ACTIVITY → Every line of the data should be output word for word.

Collection entries →
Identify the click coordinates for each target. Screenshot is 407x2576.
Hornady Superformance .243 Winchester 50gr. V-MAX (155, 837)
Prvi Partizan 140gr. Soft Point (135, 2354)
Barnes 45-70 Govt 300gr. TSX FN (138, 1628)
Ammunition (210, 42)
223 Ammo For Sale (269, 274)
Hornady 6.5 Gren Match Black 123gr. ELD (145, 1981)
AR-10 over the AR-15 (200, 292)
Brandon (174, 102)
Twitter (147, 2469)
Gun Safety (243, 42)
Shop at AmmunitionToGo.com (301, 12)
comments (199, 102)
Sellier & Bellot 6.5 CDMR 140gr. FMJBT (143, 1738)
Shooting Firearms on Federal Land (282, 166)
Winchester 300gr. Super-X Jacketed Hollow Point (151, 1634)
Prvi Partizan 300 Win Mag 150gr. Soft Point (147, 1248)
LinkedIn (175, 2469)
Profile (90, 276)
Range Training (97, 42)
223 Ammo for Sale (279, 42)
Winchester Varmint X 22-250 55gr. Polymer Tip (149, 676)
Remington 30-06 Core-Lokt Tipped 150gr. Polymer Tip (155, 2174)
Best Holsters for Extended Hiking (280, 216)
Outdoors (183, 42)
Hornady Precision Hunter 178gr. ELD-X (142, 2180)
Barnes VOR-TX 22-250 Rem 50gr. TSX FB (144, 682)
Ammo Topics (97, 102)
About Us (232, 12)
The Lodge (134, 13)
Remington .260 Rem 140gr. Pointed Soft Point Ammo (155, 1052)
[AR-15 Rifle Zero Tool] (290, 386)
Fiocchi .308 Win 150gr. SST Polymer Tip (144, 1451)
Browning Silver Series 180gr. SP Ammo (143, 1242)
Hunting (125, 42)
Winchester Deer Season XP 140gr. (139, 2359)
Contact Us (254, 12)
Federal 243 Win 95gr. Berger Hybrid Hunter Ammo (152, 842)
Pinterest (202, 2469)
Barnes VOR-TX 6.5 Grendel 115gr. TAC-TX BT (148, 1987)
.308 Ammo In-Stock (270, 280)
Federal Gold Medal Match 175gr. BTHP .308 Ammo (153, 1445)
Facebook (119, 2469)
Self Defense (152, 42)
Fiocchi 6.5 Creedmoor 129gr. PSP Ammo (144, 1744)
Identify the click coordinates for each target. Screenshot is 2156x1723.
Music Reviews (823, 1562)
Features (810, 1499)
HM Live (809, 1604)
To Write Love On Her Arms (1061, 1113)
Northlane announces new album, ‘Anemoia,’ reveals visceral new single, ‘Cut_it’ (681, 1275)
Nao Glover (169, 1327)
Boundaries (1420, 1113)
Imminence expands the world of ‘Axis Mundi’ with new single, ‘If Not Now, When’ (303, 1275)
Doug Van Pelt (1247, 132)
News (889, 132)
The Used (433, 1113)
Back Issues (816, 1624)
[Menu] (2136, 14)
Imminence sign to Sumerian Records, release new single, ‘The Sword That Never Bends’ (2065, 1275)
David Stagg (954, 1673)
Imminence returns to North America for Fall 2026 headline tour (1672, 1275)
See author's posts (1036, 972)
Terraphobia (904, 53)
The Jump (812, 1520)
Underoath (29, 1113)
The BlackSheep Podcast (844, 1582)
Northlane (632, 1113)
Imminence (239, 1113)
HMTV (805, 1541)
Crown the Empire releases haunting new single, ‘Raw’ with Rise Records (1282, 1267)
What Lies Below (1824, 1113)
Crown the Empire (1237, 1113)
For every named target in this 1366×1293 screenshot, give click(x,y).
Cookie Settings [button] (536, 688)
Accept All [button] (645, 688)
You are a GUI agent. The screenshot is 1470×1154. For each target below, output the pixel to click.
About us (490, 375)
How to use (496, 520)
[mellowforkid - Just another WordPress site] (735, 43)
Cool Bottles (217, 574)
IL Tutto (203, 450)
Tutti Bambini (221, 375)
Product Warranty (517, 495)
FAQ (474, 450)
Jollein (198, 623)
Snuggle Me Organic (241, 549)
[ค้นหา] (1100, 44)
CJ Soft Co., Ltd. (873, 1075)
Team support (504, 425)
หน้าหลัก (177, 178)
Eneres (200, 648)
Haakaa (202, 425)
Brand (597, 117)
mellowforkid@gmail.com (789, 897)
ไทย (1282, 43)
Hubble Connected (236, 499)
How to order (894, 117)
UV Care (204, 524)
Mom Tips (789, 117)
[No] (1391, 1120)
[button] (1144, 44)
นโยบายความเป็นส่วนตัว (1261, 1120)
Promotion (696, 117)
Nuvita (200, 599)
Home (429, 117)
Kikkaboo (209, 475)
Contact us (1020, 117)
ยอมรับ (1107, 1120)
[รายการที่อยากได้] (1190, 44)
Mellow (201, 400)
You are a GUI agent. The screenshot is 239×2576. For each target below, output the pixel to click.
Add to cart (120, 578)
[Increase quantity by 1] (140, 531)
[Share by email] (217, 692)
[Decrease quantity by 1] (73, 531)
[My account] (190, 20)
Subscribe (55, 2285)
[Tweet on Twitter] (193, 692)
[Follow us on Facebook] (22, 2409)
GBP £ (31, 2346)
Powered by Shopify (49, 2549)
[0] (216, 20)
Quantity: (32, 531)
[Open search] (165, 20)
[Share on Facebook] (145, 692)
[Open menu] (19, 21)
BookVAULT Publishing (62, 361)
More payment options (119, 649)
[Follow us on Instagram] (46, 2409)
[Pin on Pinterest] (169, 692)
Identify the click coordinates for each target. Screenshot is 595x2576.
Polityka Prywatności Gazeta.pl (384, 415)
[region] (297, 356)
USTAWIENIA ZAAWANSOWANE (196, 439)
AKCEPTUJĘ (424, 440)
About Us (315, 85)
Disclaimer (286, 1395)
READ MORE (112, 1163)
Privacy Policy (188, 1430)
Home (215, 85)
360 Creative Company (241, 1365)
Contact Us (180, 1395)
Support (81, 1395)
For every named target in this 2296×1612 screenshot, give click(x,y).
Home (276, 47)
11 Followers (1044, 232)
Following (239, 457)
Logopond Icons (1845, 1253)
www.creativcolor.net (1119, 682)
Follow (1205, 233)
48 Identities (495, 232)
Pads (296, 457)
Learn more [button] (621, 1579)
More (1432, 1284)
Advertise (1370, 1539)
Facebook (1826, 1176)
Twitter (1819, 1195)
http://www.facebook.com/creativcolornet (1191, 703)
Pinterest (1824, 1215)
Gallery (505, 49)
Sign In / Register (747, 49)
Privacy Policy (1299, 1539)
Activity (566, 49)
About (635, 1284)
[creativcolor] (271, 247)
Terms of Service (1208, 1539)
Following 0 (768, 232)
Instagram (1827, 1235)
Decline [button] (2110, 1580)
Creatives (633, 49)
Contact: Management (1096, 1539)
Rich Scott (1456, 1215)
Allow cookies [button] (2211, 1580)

YOUR SOLUTION →
Identify the click coordinates for each target. Screenshot is 407x2576.
Hornady Superformance .243 Winchester 50gr. V-MAX (155, 837)
Prvi Partizan 140gr. Soft Point (135, 2354)
Barnes 45-70 Govt 300gr. TSX FN (138, 1628)
Ammunition (210, 42)
223 Ammo For Sale (269, 274)
Hornady 6.5 Gren Match Black 123gr. ELD (145, 1981)
AR-10 over the AR-15 (200, 292)
Brandon (174, 102)
Twitter (147, 2469)
Gun Safety (243, 42)
Shop at AmmunitionToGo.com (301, 12)
comments (199, 102)
Sellier & Bellot 6.5 CDMR 140gr. FMJBT (143, 1738)
Shooting Firearms on Federal Land (282, 166)
Winchester 300gr. Super-X Jacketed Hollow Point (151, 1634)
Prvi Partizan 300 Win Mag 150gr. Soft Point (147, 1248)
LinkedIn (175, 2469)
Profile (90, 276)
Range Training (97, 42)
223 Ammo for Sale (279, 42)
Winchester Varmint X 22-250 55gr. Polymer Tip (149, 676)
Remington 30-06 Core-Lokt Tipped 150gr. Polymer Tip (155, 2174)
Best Holsters for Extended Hiking (280, 216)
Outdoors (183, 42)
Hornady Precision Hunter 178gr. ELD-X (142, 2180)
Barnes VOR-TX 22-250 Rem 50gr. TSX FB (144, 682)
Ammo Topics (97, 102)
About Us (232, 12)
The Lodge (134, 13)
Remington .260 Rem 140gr. Pointed Soft Point Ammo (155, 1052)
[AR-15 Rifle Zero Tool] (290, 386)
Fiocchi .308 Win 150gr. SST Polymer Tip (144, 1451)
Browning Silver Series 180gr. SP Ammo (143, 1242)
Hunting (125, 42)
Winchester Deer Season XP 140gr. (139, 2359)
Contact Us (254, 12)
Federal 243 Win 95gr. Berger Hybrid Hunter Ammo (152, 842)
Pinterest (202, 2469)
Barnes VOR-TX 6.5 Grendel 115gr. TAC-TX BT (148, 1987)
.308 Ammo In-Stock (270, 280)
Federal Gold Medal Match 175gr. BTHP .308 Ammo (153, 1445)
Facebook (119, 2469)
Self Defense (152, 42)
Fiocchi 6.5 Creedmoor 129gr. PSP Ammo (144, 1744)
Identify the click coordinates for each target. Screenshot is 2156x1723.
Music Reviews (823, 1562)
Features (810, 1499)
HM Live (809, 1604)
To Write Love On Her Arms (1061, 1113)
Northlane announces new album, ‘Anemoia,’ reveals visceral new single, ‘Cut_it’ (681, 1275)
Nao Glover (169, 1327)
Boundaries (1420, 1113)
Imminence expands the world of ‘Axis Mundi’ with new single, ‘If Not Now, When’ (303, 1275)
Doug Van Pelt (1247, 132)
News (889, 132)
The Used (433, 1113)
Back Issues (816, 1624)
[Menu] (2136, 14)
Imminence sign to Sumerian Records, release new single, ‘The Sword That Never Bends’ (2065, 1275)
David Stagg (954, 1673)
Imminence returns to North America for Fall 2026 headline tour (1672, 1275)
See author's posts (1036, 972)
Terraphobia (904, 53)
The Jump (812, 1520)
Underoath (29, 1113)
The BlackSheep Podcast (844, 1582)
Northlane (632, 1113)
Imminence (239, 1113)
HMTV (805, 1541)
Crown the Empire releases haunting new single, ‘Raw’ with Rise Records (1282, 1267)
What Lies Below (1824, 1113)
Crown the Empire (1237, 1113)
For every named target in this 1366×1293 screenshot, give click(x,y).
Cookie Settings [button] (536, 688)
Accept All [button] (645, 688)
You are a GUI agent. The screenshot is 1470×1154. For each target below, output the pixel to click.
About us (490, 375)
How to use (496, 520)
[mellowforkid - Just another WordPress site] (735, 43)
Cool Bottles (217, 574)
IL Tutto (203, 450)
Tutti Bambini (221, 375)
Product Warranty (517, 495)
FAQ (474, 450)
Jollein (198, 623)
Snuggle Me Organic (241, 549)
[ค้นหา] (1100, 44)
CJ Soft Co., Ltd. (873, 1075)
Team support (504, 425)
หน้าหลัก (177, 178)
Eneres (200, 648)
Haakaa (202, 425)
Brand (597, 117)
mellowforkid@gmail.com (789, 897)
ไทย (1282, 43)
Hubble Connected (236, 499)
How to order (894, 117)
UV Care (204, 524)
Mom Tips (789, 117)
[No] (1391, 1120)
[button] (1144, 44)
นโยบายความเป็นส่วนตัว (1261, 1120)
Promotion (696, 117)
Nuvita (200, 599)
Home (429, 117)
Kikkaboo (209, 475)
Contact us (1020, 117)
ยอมรับ (1107, 1120)
[รายการที่อยากได้] (1190, 44)
Mellow (201, 400)
You are a GUI agent. The screenshot is 239×2576. For each target below, output the pixel to click.
Add to cart (120, 578)
[Increase quantity by 1] (140, 531)
[Share by email] (217, 692)
[Decrease quantity by 1] (73, 531)
[My account] (190, 20)
Subscribe (55, 2285)
[Tweet on Twitter] (193, 692)
[Follow us on Facebook] (22, 2409)
GBP £ (31, 2346)
Powered by Shopify (49, 2549)
[0] (216, 20)
Quantity: (32, 531)
[Open search] (165, 20)
[Share on Facebook] (145, 692)
[Open menu] (19, 21)
BookVAULT Publishing (62, 361)
More payment options (119, 649)
[Follow us on Instagram] (46, 2409)
[Pin on Pinterest] (169, 692)
Identify the click coordinates for each target. Screenshot is 595x2576.
Polityka Prywatności Gazeta.pl (384, 415)
[region] (297, 356)
USTAWIENIA ZAAWANSOWANE (196, 439)
AKCEPTUJĘ (424, 440)
About Us (315, 85)
Disclaimer (286, 1395)
READ MORE (112, 1163)
Privacy Policy (188, 1430)
Home (215, 85)
360 Creative Company (241, 1365)
Contact Us (180, 1395)
Support (81, 1395)
For every named target in this 2296×1612 screenshot, give click(x,y).
Home (276, 47)
11 Followers (1044, 232)
Following (239, 457)
Logopond Icons (1845, 1253)
www.creativcolor.net (1119, 682)
Follow (1205, 233)
48 Identities (495, 232)
Pads (296, 457)
Learn more [button] (621, 1579)
More (1432, 1284)
Advertise (1370, 1539)
Facebook (1826, 1176)
Twitter (1819, 1195)
http://www.facebook.com/creativcolornet (1191, 703)
Pinterest (1824, 1215)
Gallery (505, 49)
Sign In / Register (747, 49)
Privacy Policy (1299, 1539)
Activity (566, 49)
About (635, 1284)
[creativcolor] (271, 247)
Terms of Service (1208, 1539)
Following 0 (768, 232)
Instagram (1827, 1235)
Decline [button] (2110, 1580)
Creatives (633, 49)
Contact: Management (1096, 1539)
Rich Scott (1456, 1215)
Allow cookies [button] (2211, 1580)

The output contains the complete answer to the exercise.